To check whether the system is intruded by this program, check whether/usr/src/is available /. the poop directory is created and port 27374 is enabled. If yes, it indicates that it has been infiltrated by Ramen.

Check whether a system is infected with the Ramen worm based on the following points:

1. the/usr/src/. poop directory exists.

2. The/sbin/asp file exists.

3. The local port 27374 is opened (run the netstat-an command)

You can use the following perl script to detect the vulnerability:

  
QUOTE:
Related Article

Contact Us

The content source of this page is from Internet, which doesn't represent Alibaba Cloud's opinion; products and services mentioned on that page don't have any relationship with Alibaba Cloud. If the content of the page makes you feel confusing, please write us an email, we will handle the problem within 5 days after receiving your email.

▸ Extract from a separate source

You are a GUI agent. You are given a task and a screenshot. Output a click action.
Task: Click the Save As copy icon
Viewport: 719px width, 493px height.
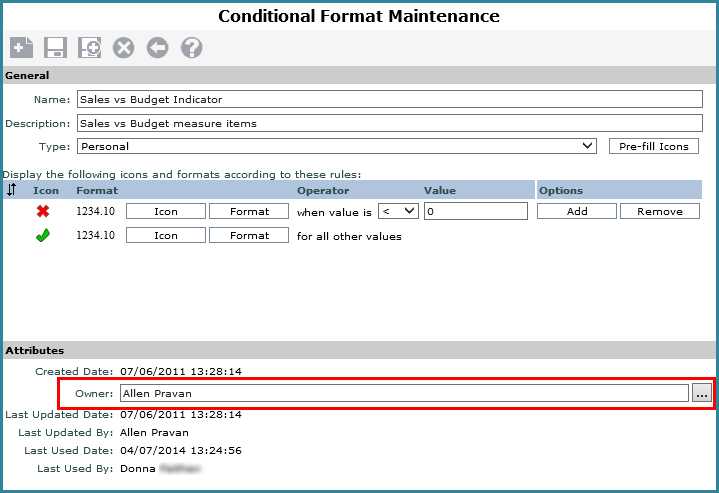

If you find any instances of plagiarism from the community, please send an email to: info-contact@alibabacloud.com and provide relevant evidence. A staff member will contact you within 5 working days.

A Free Trial That Lets You Build Big!

Start building with 50+ products and up to 12 months usage for Elastic Compute Service

  • Sales Support

    1 on 1 presale consultation

  • After-Sales Support

    24/7 Technical Support 6 Free Tickets per Quarter Faster Response

  • Alibaba Cloud offers highly flexible support services tailored to meet your exact needs.